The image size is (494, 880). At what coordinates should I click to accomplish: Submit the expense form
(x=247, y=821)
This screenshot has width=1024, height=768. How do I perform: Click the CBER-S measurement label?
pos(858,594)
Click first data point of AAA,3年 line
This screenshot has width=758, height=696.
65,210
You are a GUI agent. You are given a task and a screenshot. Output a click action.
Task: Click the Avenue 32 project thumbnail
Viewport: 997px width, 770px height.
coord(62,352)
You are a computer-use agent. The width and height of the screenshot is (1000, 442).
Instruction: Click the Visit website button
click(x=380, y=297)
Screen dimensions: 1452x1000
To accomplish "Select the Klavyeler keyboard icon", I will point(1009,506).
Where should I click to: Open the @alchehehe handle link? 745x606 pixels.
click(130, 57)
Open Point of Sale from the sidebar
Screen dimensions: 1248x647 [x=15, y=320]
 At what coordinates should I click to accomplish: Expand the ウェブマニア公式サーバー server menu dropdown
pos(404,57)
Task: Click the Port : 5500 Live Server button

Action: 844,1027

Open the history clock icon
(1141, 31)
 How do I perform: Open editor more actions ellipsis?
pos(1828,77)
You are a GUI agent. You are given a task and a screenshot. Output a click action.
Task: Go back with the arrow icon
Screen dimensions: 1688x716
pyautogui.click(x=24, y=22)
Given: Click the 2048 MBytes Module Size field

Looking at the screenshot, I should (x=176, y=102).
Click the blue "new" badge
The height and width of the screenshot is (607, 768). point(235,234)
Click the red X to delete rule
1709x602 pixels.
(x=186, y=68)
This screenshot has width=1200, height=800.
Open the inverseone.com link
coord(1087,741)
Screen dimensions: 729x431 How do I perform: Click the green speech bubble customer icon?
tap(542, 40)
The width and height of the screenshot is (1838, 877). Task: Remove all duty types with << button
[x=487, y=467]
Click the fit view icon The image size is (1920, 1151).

• • • • •

Reproduce the data above in full, substituting "GUI assistant" for every occurrence of "GUI agent" and leaving everything else unchanged.

The image size is (494, 880). At what coordinates should I click to accomplish: Submit the expense form
(x=247, y=821)
This screenshot has width=1024, height=768. How do I perform: Click the CBER-S measurement label?
pos(858,594)
Click first data point of AAA,3年 line
This screenshot has width=758, height=696.
65,210
You are a GUI assistant. You are given a task and a screenshot. Output a click action.
Task: Click the Avenue 32 project thumbnail
Viewport: 997px width, 770px height.
coord(62,352)
You are a computer-use agent. The width and height of the screenshot is (1000, 442).
Instruction: Click the Visit website button
click(x=380, y=297)
Screen dimensions: 1452x1000
To accomplish "Select the Klavyeler keyboard icon", I will point(1009,506).
Where should I click to: Open the @alchehehe handle link? 745x606 pixels.
click(130, 57)
Open Point of Sale from the sidebar
Screen dimensions: 1248x647 [x=15, y=320]
 At what coordinates should I click to accomplish: Expand the ウェブマニア公式サーバー server menu dropdown
pos(404,57)
Task: Click the Port : 5500 Live Server button

Action: 844,1027

Open the history clock icon
(1141, 31)
 How do I perform: Open editor more actions ellipsis?
pos(1828,77)
You are a GUI assistant. You are given a task and a screenshot. Output a click action.
Task: Go back with the arrow icon
Screen dimensions: 1688x716
pyautogui.click(x=24, y=22)
Given: Click the 2048 MBytes Module Size field

Looking at the screenshot, I should (x=176, y=102).
Click the blue "new" badge
The height and width of the screenshot is (607, 768). point(235,234)
Click the red X to delete rule
1709x602 pixels.
(x=186, y=68)
This screenshot has width=1200, height=800.
Open the inverseone.com link
coord(1087,741)
Screen dimensions: 729x431 How do I perform: Click the green speech bubble customer icon?
tap(542, 40)
The width and height of the screenshot is (1838, 877). Task: Remove all duty types with << button
[x=487, y=467]
Click the fit view icon The image size is (1920, 1151).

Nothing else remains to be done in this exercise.